Marvin Gaye『Distant Lover』
(宇多丸)では、これをいただきますね。これ、当然ロティをつけて食べるということで?
(黒沢薫)そうですね。で、このカレーソースがちょっと、割とまろやかなんですけれども。
(宇多丸)ああ、たしかに。ちょっととろみがあって。
(黒沢薫)このとろみ、なんだと思いますか? これ、実は小麦粉なんですよ。我々の、いわゆるマニアックな世代は「小麦粉を使うなんて、そんなの本格派じゃない!」って言ってたんですけど。最近、「ニハリって普通に小麦粉を使うよ」って言われて。みんな、自分を恥じたという……。

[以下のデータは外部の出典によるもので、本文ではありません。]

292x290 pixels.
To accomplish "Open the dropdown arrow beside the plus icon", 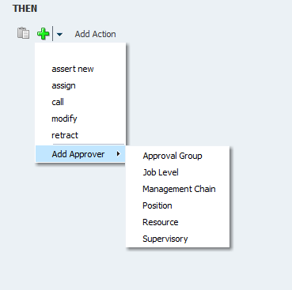I will (59, 34).
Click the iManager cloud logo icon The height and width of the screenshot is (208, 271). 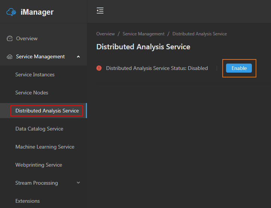click(x=11, y=12)
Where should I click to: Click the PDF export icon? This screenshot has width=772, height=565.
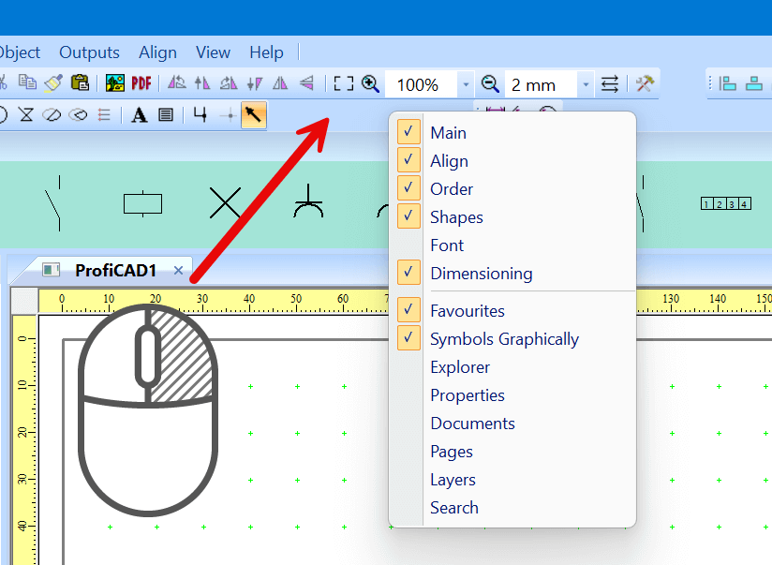click(x=141, y=83)
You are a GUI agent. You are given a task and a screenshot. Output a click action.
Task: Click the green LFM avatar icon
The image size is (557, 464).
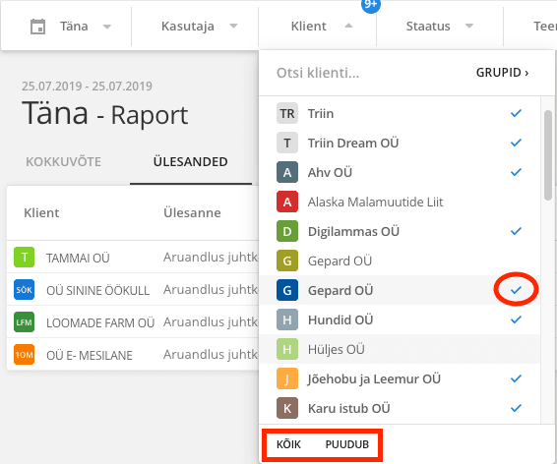point(25,322)
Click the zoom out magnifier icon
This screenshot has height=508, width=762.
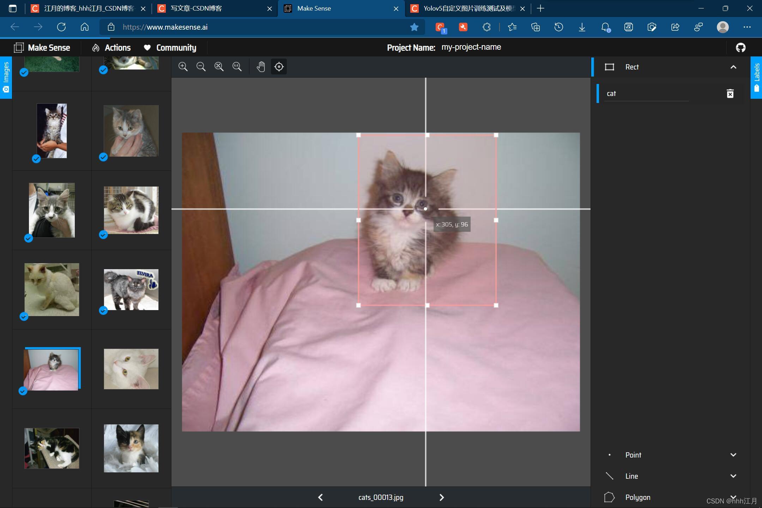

(宇多丸)なるほど。別にインド料理も小麦粉を使うこと、あるじゃねえかと。
(黒沢薫)なんならマニアックな方なのに……みたいなところで。それで、非常にうまみも割と重視されていて。すごくよく煮込んであったりとか。
(宇多丸)あっ! 今ね、ラムの骨付きのお肉をちょっとフォークでクッとやったら、プッともう肉が離れて。

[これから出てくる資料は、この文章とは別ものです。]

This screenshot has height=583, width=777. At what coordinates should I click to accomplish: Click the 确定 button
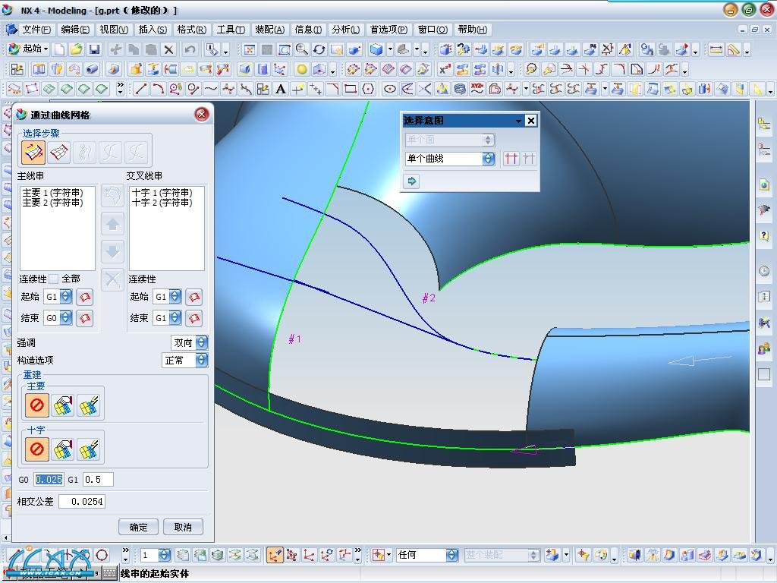(x=138, y=527)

(黒沢薫)トロトロになるまで煮込んであるんですよね。
(熊崎風斗)ラム、美味しい!
(黒沢薫)で、ヨーグルトとかでマリネしてあってですね。本当に誰が食べても「ああ、これは美味しい!」というものになっていて。これはまさに、シルキーなマーヴィン・ゲイの1人多重コーラスを思わせるような……スムーズでしょう、これ?
(宇多丸)たしかに。スムーズだけど、もちろんピリッとしたあれは効いているから。
(黒沢薫)そうなんです。だから、これって昔からあるんですよ。昔からあるのに、自分たちで気づいていなかった。俺、カレーのマニアだと思っていたら。だから「小麦粉のカレー? 欧風とかじゃないんだよ。インドなんだよ?」みたいなことを言っていたくせに「あれ? 小麦粉を使っているの、これ、あったじゃん? 昔から、あったじゃん」みたいなね。で、初めからかかっていることもあるんですが、ここで僕が自ら、味変をね。
(宇多丸)えっ、味変できるの?
(黒沢薫)これね、薬味が入ることで全然味が変わってくるんですね。
(宇多丸)へー! これは何を入れているんですか?
(黒沢薫)これは生姜とパクチー、いわゆるコリアンダー。そして青唐辛子ですね。
(宇多丸)黒ぽんが自ら回って給仕をしているという。
(黒沢薫)蓑和田さんに「やれ」って言われたんだもん。でね、レモンを絞って。そうすると、全然違うんですよ。レモンもね、僕が自ら絞りに行きますが……(笑)。
(宇多丸)黒沢さん、手袋して(笑)。
(熊崎風斗)紹介して、薬味を乗せて、レモンを絞って……(笑)。
(黒沢薫)これを食べて、シャウトを聞くと「ああ、そうだわ!」って思うから。
(宇多丸)ちょっと、なにこれ?(笑)。いただきまーす。
(熊崎風斗)ああ、ウマッ!
(宇多丸)中盤以降だな。これ、すごい!
薬味で味変
(イナダシュンスケ)絞った方が美味しいですよね。レモンはね。塩気とコクがちょうどバランスが取れるから。
(熊崎風斗)なにこれ!
(宇多丸)あと、今入れた薬味によって、ちょっと苦味っていうか。そういうのも入って。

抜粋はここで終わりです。